A onda de revisões nas estimativas para o fim do ciclo de corte de juros tem levado o mercado a prever um crescimento econômico menor em 2027. Entre os analistas, cresce a aposta de que o Banco Central levará a Selic a terminar 2026 em, pelo menos, 14%. No BTG Pactual, o pessimismo é ainda maior.

A economista Iana Ferrão afirmou, em relatório aos clientes, que a próxima queda de 0,25 ponto percentual deve ser a última. Com isso, a taxa terminaria o ano em 14,25%. “Num ambiente de expectativas já desancoradas, a coexistência de múltiplos choques de oferta torna particularmente difícil distinguir os efeitos primários dos efeitos secundários, recomendando maior cautela na condução da política monetária”, afirmou.

Diante desse contexto, Iana afirma que a decisão mais adequada seria suspender o ciclo de calibração já em junho, até que haja maior clareza sobre a materialização desses riscos e sobre a persistência dos efeitos secundários.

Com juros altos na segunda metade de 2026 e em patamar ainda elevado ao longo do próximo ano, somado a um menor impulso fiscal a partir do próximo mandato presidencial, a expectativa para a alta do PIB (Produto Interno Bruto) em 2027 do banco diminuiu de 1,6% para 1,1%.

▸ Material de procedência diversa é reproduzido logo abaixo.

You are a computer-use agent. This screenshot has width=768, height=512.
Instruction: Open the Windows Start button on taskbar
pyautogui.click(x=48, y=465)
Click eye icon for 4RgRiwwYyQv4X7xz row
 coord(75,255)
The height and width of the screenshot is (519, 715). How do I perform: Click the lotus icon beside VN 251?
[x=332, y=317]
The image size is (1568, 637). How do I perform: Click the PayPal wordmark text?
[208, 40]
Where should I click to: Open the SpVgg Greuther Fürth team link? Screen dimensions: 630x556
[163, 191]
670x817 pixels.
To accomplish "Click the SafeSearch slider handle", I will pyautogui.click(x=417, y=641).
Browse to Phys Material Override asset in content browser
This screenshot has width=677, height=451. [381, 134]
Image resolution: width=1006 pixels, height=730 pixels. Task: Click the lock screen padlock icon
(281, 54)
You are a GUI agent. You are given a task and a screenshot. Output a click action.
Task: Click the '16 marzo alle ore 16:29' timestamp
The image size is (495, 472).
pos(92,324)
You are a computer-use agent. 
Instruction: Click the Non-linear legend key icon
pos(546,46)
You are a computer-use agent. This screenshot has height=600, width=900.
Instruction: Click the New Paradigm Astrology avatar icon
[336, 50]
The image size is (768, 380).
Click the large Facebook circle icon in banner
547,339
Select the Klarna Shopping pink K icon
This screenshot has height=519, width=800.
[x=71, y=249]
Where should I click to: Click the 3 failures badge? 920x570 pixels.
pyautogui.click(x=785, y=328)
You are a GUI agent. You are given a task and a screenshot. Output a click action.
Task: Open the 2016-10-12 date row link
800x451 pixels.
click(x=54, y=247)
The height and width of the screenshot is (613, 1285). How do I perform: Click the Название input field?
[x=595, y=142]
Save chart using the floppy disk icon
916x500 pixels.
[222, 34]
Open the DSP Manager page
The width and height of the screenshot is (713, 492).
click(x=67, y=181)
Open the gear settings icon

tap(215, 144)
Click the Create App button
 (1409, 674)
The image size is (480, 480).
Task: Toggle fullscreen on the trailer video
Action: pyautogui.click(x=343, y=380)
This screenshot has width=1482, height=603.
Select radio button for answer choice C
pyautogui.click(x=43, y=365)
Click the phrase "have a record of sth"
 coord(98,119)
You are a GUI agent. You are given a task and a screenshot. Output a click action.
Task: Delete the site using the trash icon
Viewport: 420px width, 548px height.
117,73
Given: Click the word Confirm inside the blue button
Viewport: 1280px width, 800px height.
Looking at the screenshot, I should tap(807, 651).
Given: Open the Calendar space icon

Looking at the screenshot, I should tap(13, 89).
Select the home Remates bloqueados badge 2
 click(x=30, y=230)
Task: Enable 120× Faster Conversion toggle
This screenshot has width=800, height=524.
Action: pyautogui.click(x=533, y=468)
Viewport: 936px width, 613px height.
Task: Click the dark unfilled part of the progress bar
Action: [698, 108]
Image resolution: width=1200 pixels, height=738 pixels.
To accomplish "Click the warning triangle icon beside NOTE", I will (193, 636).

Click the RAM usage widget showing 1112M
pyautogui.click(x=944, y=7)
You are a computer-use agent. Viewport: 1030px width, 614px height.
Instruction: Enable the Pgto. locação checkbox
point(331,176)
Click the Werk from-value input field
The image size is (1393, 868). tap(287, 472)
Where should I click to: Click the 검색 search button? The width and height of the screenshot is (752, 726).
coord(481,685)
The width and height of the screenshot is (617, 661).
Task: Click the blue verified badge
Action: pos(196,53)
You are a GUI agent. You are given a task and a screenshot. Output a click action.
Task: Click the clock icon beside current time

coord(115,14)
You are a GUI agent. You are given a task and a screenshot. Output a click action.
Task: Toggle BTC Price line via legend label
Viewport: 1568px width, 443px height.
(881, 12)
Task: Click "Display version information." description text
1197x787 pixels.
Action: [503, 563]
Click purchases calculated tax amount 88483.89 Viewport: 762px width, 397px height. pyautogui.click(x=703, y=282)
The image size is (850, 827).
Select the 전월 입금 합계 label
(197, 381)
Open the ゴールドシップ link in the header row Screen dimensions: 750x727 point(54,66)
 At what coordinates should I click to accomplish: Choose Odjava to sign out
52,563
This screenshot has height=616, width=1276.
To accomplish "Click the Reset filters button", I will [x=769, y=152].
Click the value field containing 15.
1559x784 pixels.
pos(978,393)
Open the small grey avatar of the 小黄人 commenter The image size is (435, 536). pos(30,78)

Esse menor impulso fiscal decorre das projeções do próprio governo que mostram as despesas discricionárias para 2027, estimadas em torno de R$ 92 bilhões, com redução da margem de gastos com custeio da máquina pública e investimentos. Isso decorre da alta das despesas obrigatórias e do peso das emendas parlamentares que comprometem os repasses para áreas como saúde e educação.